Important updates -- April 17-24, 2020, from BAY-SICSS:
- BAY-SICSS 2020 will be presented virtually.
- New dates (total: 3-week program): June 15 through July 3rd
- New application deadline: extended to FRIDAY, MAY 1st.
- Details are in the process of being updated on the BAY-SICSS website.
- For more information, please contact email@example.com.
On June 15 - July 3, 2020, Stanford University and the University of California, Berkeley, will co-host the San Francisco Bay Area Summer Institute in Computational Social Science (BAY-SICSS). The event will be held virtually with a fully online participation format.
The purpose of the Summer Institute is to bring together graduate students, postdoctoral researchers, and beginning faculty interested in computational social science in the public interest. Participation is restricted to PhD students, postdoctoral researchers, and untenured faculty within 7 years of their PhD. The event will have a thematic focus on computational social science in partnership with Bay Area nonprofits.
Program: The first week's instructional program will involve lectures, group problem sets, and participant-led research projects, held concurrently with SICSS-Duke. During the second part of the program, participants will co-develop a two-week, part-time project with Bay Area nonprofits in health, criminal justice, and civil society.
New Application Deadline:
APPLY NOW - Application materials are due Friday, May 1, 2020.

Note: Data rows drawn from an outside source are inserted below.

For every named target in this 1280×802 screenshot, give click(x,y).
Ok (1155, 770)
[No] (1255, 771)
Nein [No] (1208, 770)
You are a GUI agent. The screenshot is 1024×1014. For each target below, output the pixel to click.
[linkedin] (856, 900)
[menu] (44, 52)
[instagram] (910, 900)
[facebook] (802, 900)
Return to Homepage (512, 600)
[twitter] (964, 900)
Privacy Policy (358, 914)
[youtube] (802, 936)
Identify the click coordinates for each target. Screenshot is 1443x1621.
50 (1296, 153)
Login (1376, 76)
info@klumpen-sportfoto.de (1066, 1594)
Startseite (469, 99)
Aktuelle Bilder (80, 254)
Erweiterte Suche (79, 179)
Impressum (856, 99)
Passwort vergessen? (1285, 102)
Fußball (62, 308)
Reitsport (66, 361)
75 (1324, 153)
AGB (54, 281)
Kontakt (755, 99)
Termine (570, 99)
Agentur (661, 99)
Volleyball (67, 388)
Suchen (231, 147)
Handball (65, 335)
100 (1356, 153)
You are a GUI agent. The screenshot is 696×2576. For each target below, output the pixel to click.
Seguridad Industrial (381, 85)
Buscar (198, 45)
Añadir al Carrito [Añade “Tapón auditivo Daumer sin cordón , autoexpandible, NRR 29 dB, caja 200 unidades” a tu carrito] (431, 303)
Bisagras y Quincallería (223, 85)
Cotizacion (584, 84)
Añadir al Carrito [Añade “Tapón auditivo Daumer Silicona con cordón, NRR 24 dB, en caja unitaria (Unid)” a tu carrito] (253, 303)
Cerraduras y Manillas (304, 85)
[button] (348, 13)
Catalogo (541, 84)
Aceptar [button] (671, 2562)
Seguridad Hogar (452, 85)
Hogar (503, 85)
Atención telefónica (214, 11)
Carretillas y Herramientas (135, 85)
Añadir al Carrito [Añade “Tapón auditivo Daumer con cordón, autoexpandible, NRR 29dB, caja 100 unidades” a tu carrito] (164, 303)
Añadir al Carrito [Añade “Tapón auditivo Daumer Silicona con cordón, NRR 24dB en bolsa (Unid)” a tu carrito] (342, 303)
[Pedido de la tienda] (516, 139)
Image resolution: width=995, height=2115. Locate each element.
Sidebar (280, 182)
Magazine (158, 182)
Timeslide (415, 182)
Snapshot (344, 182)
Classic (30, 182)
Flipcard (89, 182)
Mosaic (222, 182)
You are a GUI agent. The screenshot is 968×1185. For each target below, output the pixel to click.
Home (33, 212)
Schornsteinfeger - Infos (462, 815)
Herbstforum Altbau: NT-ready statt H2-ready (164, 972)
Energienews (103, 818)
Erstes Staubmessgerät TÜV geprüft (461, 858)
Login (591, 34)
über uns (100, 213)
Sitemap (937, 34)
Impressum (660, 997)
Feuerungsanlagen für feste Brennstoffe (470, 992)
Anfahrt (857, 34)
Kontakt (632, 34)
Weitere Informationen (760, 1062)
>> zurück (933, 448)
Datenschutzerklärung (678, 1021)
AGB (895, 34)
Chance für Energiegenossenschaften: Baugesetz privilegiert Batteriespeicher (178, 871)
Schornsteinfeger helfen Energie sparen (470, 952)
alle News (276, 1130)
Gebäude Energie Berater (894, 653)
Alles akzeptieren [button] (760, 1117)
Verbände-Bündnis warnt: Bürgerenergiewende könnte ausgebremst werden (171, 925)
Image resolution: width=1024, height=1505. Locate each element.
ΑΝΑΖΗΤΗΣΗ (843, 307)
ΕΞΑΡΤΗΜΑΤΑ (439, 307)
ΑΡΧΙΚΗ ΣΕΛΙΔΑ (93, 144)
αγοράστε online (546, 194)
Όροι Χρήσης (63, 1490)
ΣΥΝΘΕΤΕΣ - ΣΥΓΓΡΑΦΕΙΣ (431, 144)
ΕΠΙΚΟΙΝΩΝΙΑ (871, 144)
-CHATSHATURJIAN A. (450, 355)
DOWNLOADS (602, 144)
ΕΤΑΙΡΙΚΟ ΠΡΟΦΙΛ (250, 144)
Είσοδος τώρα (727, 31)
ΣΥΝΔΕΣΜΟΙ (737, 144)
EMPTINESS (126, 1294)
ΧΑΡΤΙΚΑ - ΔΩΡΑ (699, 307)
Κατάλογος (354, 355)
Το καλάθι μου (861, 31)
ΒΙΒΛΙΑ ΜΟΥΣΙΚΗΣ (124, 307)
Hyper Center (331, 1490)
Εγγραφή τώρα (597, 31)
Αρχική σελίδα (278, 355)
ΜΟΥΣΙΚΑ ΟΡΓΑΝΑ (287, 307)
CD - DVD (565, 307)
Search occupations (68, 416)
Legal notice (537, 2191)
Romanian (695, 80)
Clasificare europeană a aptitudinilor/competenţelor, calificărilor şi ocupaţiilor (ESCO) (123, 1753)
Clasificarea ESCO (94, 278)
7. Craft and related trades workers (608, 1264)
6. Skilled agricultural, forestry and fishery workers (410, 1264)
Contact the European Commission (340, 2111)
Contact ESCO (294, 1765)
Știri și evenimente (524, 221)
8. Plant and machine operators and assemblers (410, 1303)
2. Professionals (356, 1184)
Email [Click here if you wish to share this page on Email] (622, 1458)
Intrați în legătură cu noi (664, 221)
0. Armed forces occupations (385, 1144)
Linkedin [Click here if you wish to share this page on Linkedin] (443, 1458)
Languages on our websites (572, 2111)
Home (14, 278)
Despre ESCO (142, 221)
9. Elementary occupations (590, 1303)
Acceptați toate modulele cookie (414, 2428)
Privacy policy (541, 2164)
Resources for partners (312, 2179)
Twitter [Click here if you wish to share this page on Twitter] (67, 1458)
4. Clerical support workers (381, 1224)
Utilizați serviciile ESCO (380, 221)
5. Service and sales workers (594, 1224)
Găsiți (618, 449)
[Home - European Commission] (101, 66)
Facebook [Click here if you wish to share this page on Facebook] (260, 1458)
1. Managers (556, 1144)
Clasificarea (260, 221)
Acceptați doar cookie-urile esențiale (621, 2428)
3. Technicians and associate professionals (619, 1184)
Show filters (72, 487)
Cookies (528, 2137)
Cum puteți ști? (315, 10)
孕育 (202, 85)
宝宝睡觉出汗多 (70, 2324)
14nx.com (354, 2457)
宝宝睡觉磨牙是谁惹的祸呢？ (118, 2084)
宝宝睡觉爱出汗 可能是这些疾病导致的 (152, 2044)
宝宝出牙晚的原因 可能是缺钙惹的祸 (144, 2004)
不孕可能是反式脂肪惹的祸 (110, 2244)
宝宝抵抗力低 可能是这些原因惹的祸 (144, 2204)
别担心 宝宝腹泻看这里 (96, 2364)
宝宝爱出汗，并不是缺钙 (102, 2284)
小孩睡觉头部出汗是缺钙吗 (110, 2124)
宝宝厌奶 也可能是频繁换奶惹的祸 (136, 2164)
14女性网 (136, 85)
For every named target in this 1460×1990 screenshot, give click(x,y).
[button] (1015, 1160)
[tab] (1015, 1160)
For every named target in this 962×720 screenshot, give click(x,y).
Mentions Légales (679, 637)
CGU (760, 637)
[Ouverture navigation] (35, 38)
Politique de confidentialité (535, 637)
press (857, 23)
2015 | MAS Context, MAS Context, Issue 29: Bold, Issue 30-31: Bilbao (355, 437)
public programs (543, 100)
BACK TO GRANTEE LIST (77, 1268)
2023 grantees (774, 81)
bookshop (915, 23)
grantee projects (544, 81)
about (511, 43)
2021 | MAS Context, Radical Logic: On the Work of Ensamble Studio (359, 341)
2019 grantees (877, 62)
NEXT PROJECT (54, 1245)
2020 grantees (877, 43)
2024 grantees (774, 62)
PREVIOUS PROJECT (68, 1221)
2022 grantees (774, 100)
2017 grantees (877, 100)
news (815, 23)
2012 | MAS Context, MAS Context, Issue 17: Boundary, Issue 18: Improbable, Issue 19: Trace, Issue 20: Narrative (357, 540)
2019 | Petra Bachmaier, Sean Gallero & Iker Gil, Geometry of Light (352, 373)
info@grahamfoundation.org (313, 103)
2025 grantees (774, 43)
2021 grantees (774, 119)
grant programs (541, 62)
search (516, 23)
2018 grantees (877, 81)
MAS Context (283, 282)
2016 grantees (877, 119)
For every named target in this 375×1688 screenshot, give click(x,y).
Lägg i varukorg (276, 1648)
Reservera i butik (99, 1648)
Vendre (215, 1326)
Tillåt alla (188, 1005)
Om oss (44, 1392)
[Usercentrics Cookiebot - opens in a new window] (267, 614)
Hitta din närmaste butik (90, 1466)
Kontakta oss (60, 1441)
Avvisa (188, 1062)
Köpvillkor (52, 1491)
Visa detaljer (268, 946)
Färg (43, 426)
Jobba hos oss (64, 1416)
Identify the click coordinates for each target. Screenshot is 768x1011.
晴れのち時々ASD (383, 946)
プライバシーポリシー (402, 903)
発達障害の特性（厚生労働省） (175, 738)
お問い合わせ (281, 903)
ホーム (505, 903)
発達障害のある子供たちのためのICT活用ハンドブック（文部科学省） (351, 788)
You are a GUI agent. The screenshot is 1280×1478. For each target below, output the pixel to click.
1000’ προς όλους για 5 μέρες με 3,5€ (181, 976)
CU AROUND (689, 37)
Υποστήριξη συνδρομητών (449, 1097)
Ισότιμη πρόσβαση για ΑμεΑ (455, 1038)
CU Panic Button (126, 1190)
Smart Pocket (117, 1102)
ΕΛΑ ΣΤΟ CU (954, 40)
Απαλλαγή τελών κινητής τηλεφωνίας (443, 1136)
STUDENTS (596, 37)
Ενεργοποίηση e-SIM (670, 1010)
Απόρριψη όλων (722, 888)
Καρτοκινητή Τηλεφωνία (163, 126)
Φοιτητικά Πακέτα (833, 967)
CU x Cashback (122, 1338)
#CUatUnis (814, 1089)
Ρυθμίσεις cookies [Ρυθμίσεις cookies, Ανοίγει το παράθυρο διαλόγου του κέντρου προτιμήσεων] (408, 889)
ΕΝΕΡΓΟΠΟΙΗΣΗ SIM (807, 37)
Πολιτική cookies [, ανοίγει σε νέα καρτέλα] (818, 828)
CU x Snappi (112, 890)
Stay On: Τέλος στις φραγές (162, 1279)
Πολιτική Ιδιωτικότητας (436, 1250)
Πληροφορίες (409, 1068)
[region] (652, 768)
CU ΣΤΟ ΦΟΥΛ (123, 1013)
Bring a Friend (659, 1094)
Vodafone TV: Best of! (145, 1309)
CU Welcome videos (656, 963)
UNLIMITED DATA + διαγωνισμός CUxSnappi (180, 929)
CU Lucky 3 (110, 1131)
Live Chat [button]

Sponsors: This event is being supported by Stanford University (the Institute for Research in the Social Sciences, the Human-Centered AI Initiative, and the School of Humanities and Sciences) and UC Berkeley (the Berkeley Institute for Data Science and D-Lab), and Hopelab.
David J. Harding is Professor of Sociology and Faculty Director of the D-Lab, which supports data-intensive research in the social sciences, humanities, and beyond. He studies poverty and inequality, urban neighborhoods, education, culture, and the criminal justice system. Harding’s methodological interests include causal inference and the integration of qualitative and statistical methods.